Frank Morton, an organic plant breeder/seed grower and founder of Wild Garden Seed in Oregon, opposes any use of CMS hybrids in organic production.

“CMS hybrids depend upon patented techniques and patented germplasm. The process creates hybrids that produce offspring that have sterile pollen or none at all, and this trait is persistent and irreversible, making the genetics unavailable to anyone besides the patent holder. The patent holders ARE the GMO industry, so only that industry can make use of this breeding technique. If they aren’t GMOs, they sure have all the sociopathic traits of GMOs,” Morton says.

Farmers wanting to avoid GE seed and protect their crop’s organic integrity have no way of knowing if their seeds are cisgenically processed GMOs without a government cisgenic GE labeling requirement.

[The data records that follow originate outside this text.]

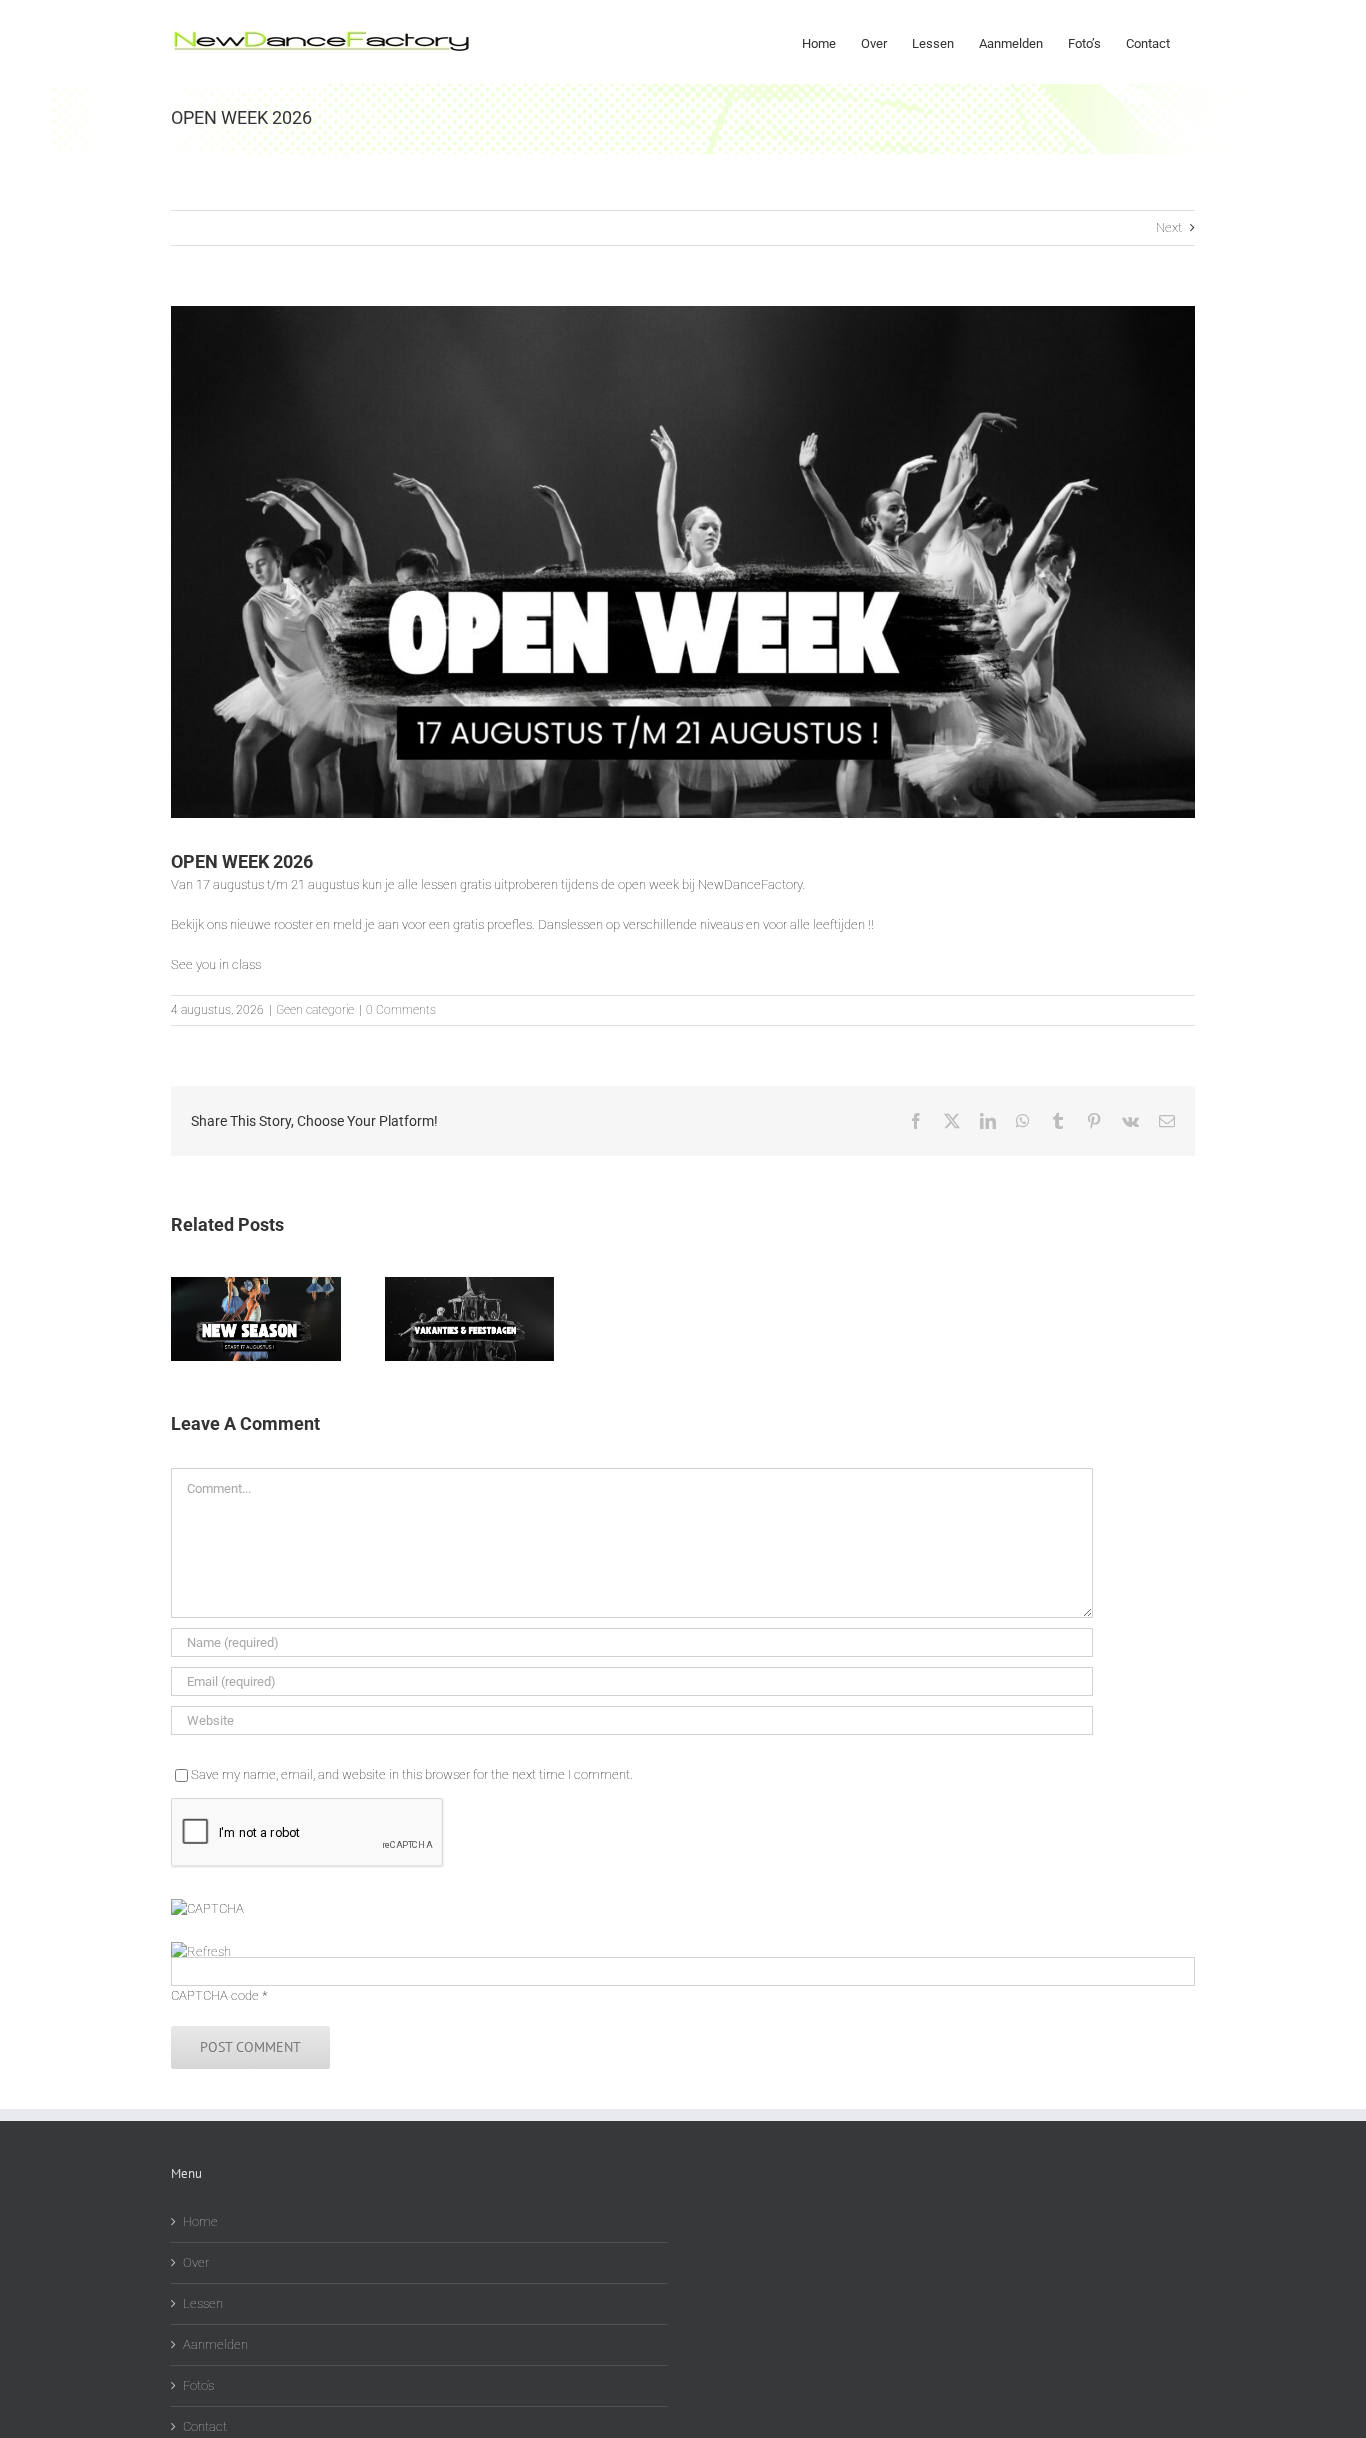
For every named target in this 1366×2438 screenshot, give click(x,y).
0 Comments (401, 1010)
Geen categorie (315, 1010)
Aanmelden (215, 2344)
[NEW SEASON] (256, 1284)
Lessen (203, 2303)
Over (196, 2262)
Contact (205, 2426)
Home (200, 2221)
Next (1169, 227)
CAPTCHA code (215, 1995)
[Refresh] (201, 1951)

Without a government cisgenic GE labeling requirement or a ban on cell fusion and biotechnological mutagenesis, there is no way of knowing if seeds and their crops are cisgenically created GMOs — unless there is a CMS marker.

German genetic identification companies working in coordination with the private organic sector have developed a testing procedure to identify GE CMS seeds and are posting lists of CMS vegetable hybrids to be avoided.

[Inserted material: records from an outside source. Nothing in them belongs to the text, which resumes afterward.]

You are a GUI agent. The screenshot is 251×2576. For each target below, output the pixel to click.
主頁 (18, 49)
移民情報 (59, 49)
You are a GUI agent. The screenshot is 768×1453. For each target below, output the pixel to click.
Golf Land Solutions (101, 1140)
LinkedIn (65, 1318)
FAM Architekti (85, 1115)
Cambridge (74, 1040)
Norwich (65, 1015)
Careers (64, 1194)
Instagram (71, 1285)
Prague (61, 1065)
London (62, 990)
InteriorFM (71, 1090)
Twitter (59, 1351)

Organic farmers and food markets in Germany wanting to avoid genetically engineered CMS cell fusion seed and their crops have recently been weeding out identified GE CMS vegetables from their inventories, according to European news reports.

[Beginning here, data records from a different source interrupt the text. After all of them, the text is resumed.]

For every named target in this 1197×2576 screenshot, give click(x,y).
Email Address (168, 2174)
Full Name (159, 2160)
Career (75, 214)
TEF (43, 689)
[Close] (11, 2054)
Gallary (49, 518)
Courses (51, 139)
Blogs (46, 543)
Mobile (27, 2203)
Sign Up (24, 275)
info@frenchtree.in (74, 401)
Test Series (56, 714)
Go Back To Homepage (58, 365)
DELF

John Navasio believes for now that both a ban on mutagenesis and the continued use of cell fusion in organic seed production are a dead end.

“Without high-quality commercial alternatives in the form of organically bred and developed crop varieties, it will be very difficult for the NOSB of the USDA or even IFOAM in Europe to ban this technology that crept into organics while everyone was taking a nap and relying on the big boys in the seed industry to take care of our seed needs,” he says.

Open-pollinating (OP) crops are a natural alternative to the sterile-pollen CMS hybrid conundrum, according to Navasio.

“The major reason we do not have commercially acceptable OPs in many crops is because there are very few breeders working on OPs,” he says. “The structure of the seed industry relies on hybrids — we are training a new generation of seed growers and seed companies in hopes of changing this to some degree.”

If the campaign to ban GE seeds in organic production, currently being promoted by OCA and organic seed breeders (High Mowing Seeds, Wild Garden Seed, Baker Creek Heirloom Seed Company, Adaptive Seeds, etc.), converges with state GMO-labeling campaigns, there is going to be a flurry in the open-pollinating and natural hybrid seed market.